In an arbitration, each party (the employer and the employee) presents their side of the dispute to an arbitrator (or panel of arbitrators) jointly selected by the parties utilizing procedures set forth in the arbitration agreement. The arbitrator then decides the merits of the case, fashions an appropriate remedy, and issues an opinion which the parties have voluntarily agreed to accept.

Sounds simple? As compared to the discovery process, motions, evidentiary issues, etc. in state and federal court, that may be true. However, because the private arbitration process cannot deny certain rights the parties would have in court, there are numerous requirements for a valid arbitration agreement.

Court cases that have considered the enforceability of arbitration agreements in the employment context have focused on whether or not such agreements are “unconscionable” and, if so, unenforceable. In order to be enforceable an arbitration agreement cannot be procedurally and substantively unconscionable. Procedural unconscionability means that there is unequal bargaining power as between the parties to the agreement. Substantive unconscionability relates to whether the terms of the agreement are unduly harsh or oppressive. To be found unenforceable the agreement must be both procedurally and substantively unconscionable. The weight of each also affects the outcome – the more procedurally unconscionable the agreement is, the less substantive unconscionability is needed to render it unenforceable and vice-versa.

Virtually all arbitration agreements in the employment context will be found procedurally unconscionable. This is because the employer generally presents the agreement on a “take it or leave it” basis to the employee. Rarely is the employee allowed to suggest changes or otherwise negotiate the terms of the agreement.

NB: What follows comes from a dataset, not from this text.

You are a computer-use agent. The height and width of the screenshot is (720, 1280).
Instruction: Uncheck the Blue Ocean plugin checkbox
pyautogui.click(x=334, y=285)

Substantive unconscionability is generally found when the agreement does not afford the employee the same rights he/she would have in a court proceeding. Court cases reviewing arbitration agreements have found substantive unconscionability (rendering the agreement unenforceable) when the agreement:

• Does not require a written opinion by the arbitrator;

• Does not allow the arbitrator to impose the same remedies as a court;

• Requires that the employees pay a share of the expenses (e.g., for the arbitrator) which an employee would not be required to pay in a civil action; or

• Does not allow for “adequate” discovery

Nonetheless, if appropriately drafted, an arbitration agreement can reduce the cost of defending the employer’s actions; resolve a dispute faster; and minimize the potential biases inherent in a jury trial.

In order to effectively implement the arbitration process to resolve employment disputes, in addition to the requirements noted above the employer must ensure that:

• The employee clearly understands that he/she is agreeing to forego a civil action and the employee’s right to a jury trial;

• The agreement is an enforceable contract (the employee has been given “consideration” or something of value) for having signed the agreement [which may be an issue if the agreement is not signed at the time of hire]; and

• The fact that the employee agrees to arbitrate harassment and discrimination claims should be specifically noted; and administrative charges with appropriate agencies should not be restricted (except for individual recovery).